== Document extract

# First attempt at corned beef & pastrami!



## GrumpyGriller (Jan 30, 2022)

Ok, so I've done pretty good with brisket, burnt ends, pulled pork, ribs, etc., but decided to give it a shot. 

I made the brine according to wait, with a mix of kosher salt (1.5 cups), brown sugar (0.5 cups),  32 oz. Apple juice, 3 qts water, 3.5 TBS pickling spice, 3.2 tsp #1 Prague for a ~6 lb flat I separated from a full packer. 

I plan to make burnt ends from the point, so nothing's wasted . 

I have wet cured pork belly and had it sit for 12-14 days, but any thoughts on how long for corned beef/pastrami?  Is there a too-long time?

Thanks!!!


----------



## SmokinEdge (Jan 30, 2022)

TheGrumpyGriller said:


> Ok, so I've done pretty good with brisket, burnt ends, pulled pork, ribs, etc., but decided to give it a shot.
> 
> I made the brine according to wait, with a mix of kosher salt (1.5 cups), brown sugar (0.5 cups),  32 oz. Apple juice, 3 qts water, 3.5 TBS pickling spice, 3.2 tsp #1 Prague for a ~6 lb flat I separated from a full packer.
> 
> ...


1.5 cups salt to a quart of water and 6# meat is going to be pretty salty. Hope it works out. 1/4” per day per side is about what cure travel is, with the salt you have in there, I’d pull it at about 7 days, no longer. Belly is a bit different because of the fat content. Fat contains only about 10% water so cure travels much slower through fat veins. The brisket flat is muscle with no fat marble or vein, so the cure will drive nicely and that heavy salt will speed the process up.

====

• _Exercise A_: In the thread about corned beef and pastrami, after about how many days does the reply recommend pulling the flat from the brine?

== Dataset records

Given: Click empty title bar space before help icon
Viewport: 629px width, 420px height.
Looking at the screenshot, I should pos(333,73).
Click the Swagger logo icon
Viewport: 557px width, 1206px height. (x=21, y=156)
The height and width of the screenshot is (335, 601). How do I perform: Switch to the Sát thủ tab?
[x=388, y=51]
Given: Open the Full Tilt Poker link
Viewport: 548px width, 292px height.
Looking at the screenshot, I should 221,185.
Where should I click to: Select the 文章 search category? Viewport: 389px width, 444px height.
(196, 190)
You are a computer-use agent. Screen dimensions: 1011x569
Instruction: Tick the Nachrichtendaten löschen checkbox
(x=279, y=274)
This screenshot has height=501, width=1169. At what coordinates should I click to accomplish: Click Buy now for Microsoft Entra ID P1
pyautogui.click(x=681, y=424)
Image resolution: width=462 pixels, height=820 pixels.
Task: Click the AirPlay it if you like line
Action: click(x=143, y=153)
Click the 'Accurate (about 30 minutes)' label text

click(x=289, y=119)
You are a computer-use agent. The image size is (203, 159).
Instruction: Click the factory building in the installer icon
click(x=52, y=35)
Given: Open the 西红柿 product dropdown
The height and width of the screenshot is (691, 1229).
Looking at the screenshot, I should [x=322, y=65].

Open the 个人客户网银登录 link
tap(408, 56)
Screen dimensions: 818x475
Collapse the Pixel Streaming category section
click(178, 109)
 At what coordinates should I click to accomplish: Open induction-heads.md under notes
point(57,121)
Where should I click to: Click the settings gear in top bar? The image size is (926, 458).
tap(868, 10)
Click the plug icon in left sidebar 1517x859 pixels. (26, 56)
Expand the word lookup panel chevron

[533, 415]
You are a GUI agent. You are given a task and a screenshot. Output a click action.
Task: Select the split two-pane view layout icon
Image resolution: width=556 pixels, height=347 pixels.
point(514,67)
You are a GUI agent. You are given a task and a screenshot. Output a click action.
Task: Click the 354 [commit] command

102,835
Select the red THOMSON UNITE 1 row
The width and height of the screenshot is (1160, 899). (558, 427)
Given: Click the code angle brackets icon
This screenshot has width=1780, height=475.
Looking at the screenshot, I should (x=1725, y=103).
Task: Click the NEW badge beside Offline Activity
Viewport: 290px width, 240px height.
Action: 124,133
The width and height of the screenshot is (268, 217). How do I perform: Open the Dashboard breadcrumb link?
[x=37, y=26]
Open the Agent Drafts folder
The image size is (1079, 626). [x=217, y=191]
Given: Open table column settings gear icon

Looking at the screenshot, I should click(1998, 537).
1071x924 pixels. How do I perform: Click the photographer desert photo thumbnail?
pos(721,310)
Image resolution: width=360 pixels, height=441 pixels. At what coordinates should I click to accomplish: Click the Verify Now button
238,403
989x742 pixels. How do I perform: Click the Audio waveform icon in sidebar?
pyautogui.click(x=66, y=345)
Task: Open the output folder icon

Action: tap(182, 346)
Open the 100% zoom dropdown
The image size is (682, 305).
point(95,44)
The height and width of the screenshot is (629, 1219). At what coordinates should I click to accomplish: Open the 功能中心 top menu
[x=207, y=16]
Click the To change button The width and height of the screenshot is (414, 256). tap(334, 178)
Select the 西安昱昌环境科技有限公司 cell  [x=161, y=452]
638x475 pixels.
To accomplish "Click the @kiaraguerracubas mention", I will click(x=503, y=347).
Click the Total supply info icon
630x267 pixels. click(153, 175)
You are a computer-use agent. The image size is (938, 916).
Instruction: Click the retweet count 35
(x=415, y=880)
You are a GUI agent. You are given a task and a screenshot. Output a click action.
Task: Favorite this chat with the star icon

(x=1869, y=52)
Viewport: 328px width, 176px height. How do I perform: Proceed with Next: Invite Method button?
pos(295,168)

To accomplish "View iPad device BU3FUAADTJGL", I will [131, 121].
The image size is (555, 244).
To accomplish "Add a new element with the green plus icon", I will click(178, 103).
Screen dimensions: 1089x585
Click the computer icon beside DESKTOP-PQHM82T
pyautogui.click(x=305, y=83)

====

• _Exercise B_: Reproduce the records from the line containing "989x742 pixels. How" through the end of the records, swapping "icon" for "symbol" and leaving everything else unchanged.

• _Final answer A_: About 7 days, no longer.

• _Final answer B_:
989x742 pixels. How do I perform: Click the Audio waveform symbol in sidebar?
pyautogui.click(x=66, y=345)
Task: Open the output folder symbol

Action: tap(182, 346)
Open the 100% zoom dropdown
The image size is (682, 305).
point(95,44)
The height and width of the screenshot is (629, 1219). At what coordinates should I click to accomplish: Open the 功能中心 top menu
[x=207, y=16]
Click the To change button The width and height of the screenshot is (414, 256). tap(334, 178)
Select the 西安昱昌环境科技有限公司 cell  [x=161, y=452]
638x475 pixels.
To accomplish "Click the @kiaraguerracubas mention", I will click(x=503, y=347).
Click the Total supply info symbol
630x267 pixels. click(153, 175)
You are a computer-use agent. The image size is (938, 916).
Instruction: Click the retweet count 35
(x=415, y=880)
You are a GUI agent. You are given a task and a screenshot. Output a click action.
Task: Favorite this chat with the star symbol

(x=1869, y=52)
Viewport: 328px width, 176px height. How do I perform: Proceed with Next: Invite Method button?
pos(295,168)

To accomplish "View iPad device BU3FUAADTJGL", I will [131, 121].
The image size is (555, 244).
To accomplish "Add a new element with the green plus symbol", I will click(178, 103).
Screen dimensions: 1089x585
Click the computer symbol beside DESKTOP-PQHM82T
pyautogui.click(x=305, y=83)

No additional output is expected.